Yahoo snags Google executive Marissa Mayer as next CEO
The big question is whether Mayer, or anyone, can help Yahoo regain its former stature as a pioneering Internet powerhouse.
Marissa Mayer, one of Google's top executives, will be the next chief of Yahoo, making her one of the most prominent women in Silicon Valley and corporate America.
Mayer's appointment is considered a coup for Yahoo, which has struggled in recent years to attract top talent in its battle with competitors.
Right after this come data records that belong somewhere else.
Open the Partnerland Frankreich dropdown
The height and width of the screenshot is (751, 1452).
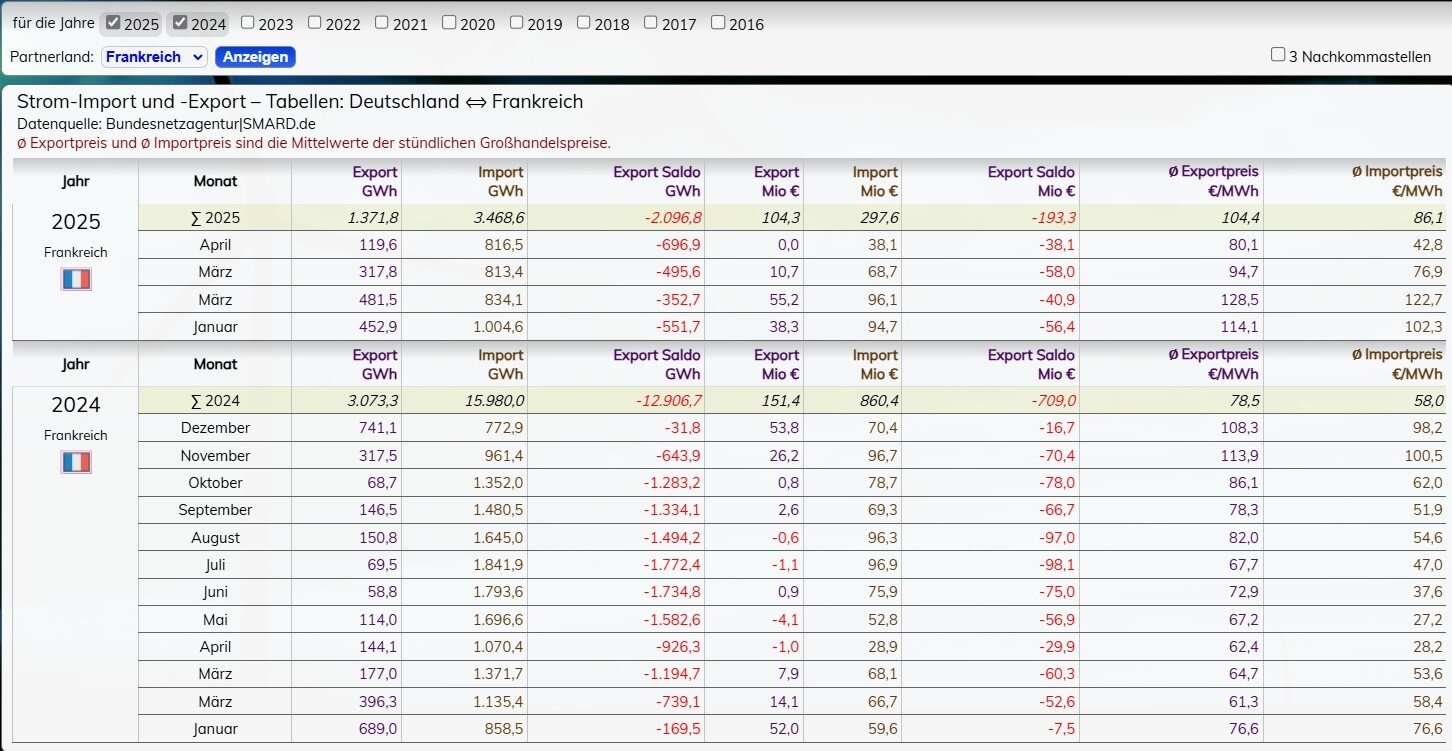[x=154, y=57]
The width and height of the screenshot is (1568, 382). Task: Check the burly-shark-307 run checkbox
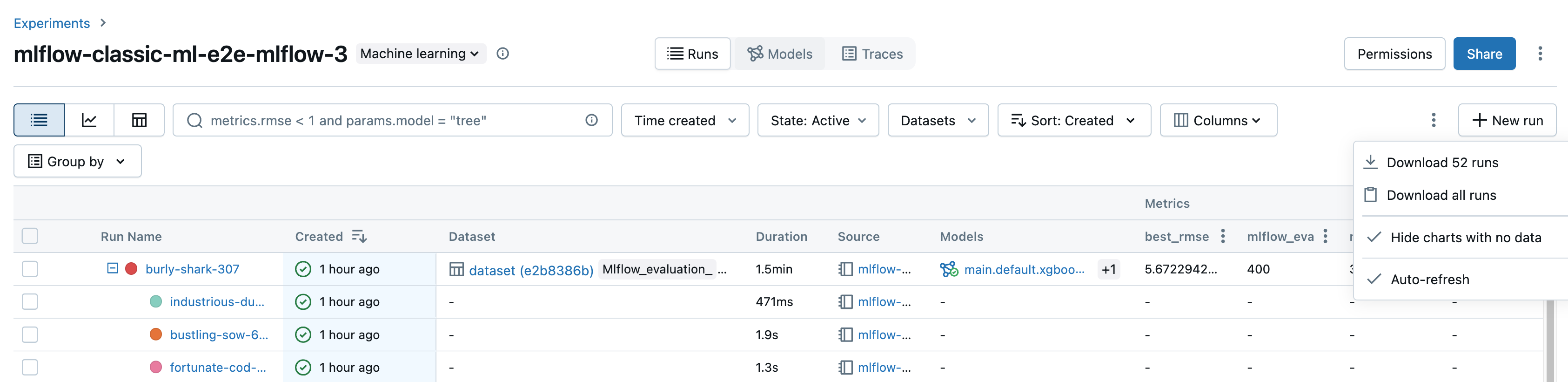pos(30,269)
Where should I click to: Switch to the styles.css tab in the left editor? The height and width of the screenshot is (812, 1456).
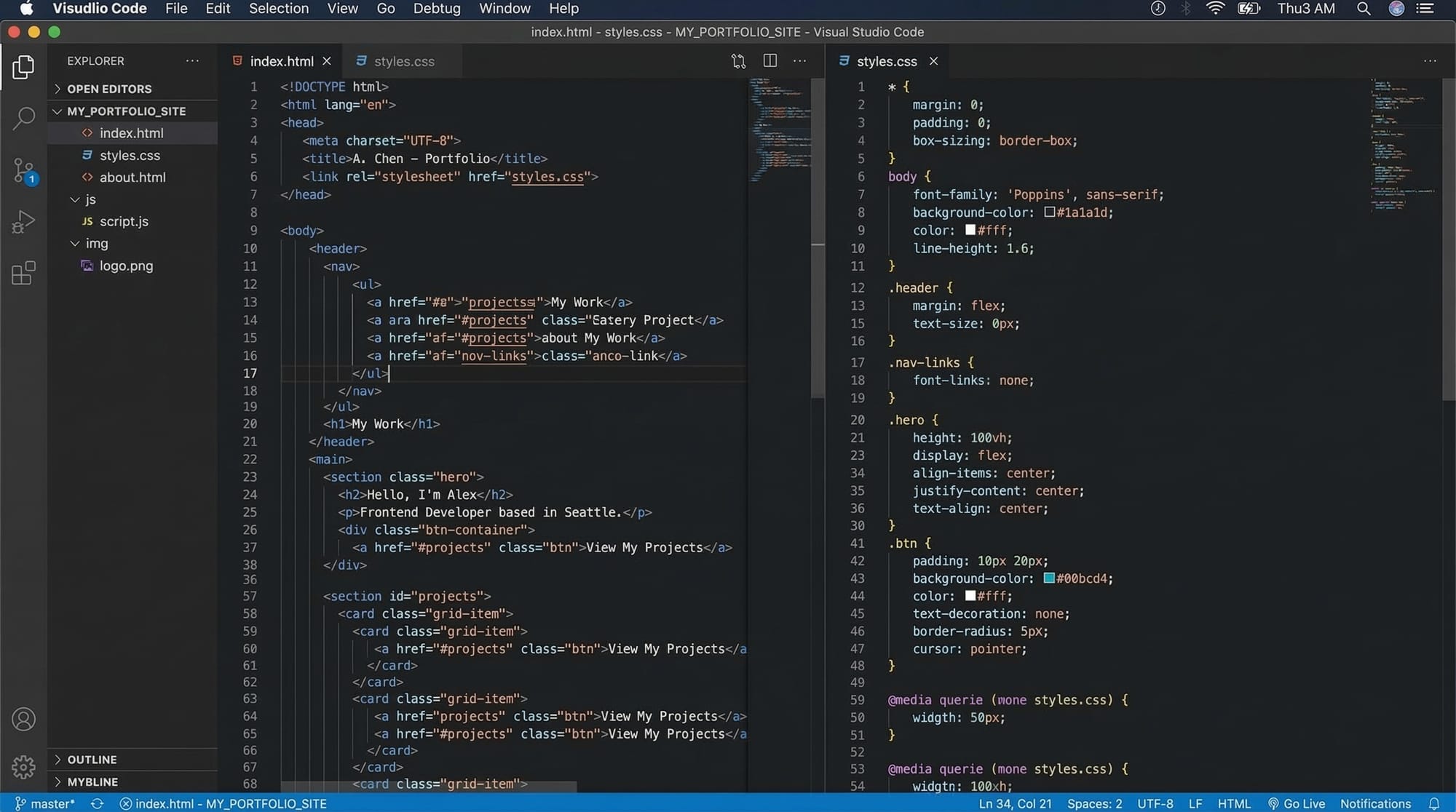coord(403,61)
One of the few public faces of Google, Mayer, 37, has been responsible for the look and feel of some of its most popular products.
Mayer will face a daunting challenge.
A pioneering Internet company that helped shape the industry in the 1990s, Yahoo is trying to remain relevant after failing to adapt to changing innovations like sophisticated search technology and social-media tools.
The big question is whether Mayer, or anyone, can help Yahoo regain its clout.
"It's a very interesting departure and a very interesting choice," said Martin Sorrell, chief executive of WPP, the giant advertising agency. "She comes with a formidable reputation, but we'll see how she analyzes it all."
Mayer will be Yahoo's fifth CEO — two of them interim — in less than a year.
Mayer, an engineer whose first job at Google included computer programming, was behind the famously unadorned white search home page and the way users interacted with Gmail, Google News and Google Images.
She revealed Monday night to Fortune magazine she will give birth to her first child this fall and had told the Yahoo board of that before it voted unanimously to hire her.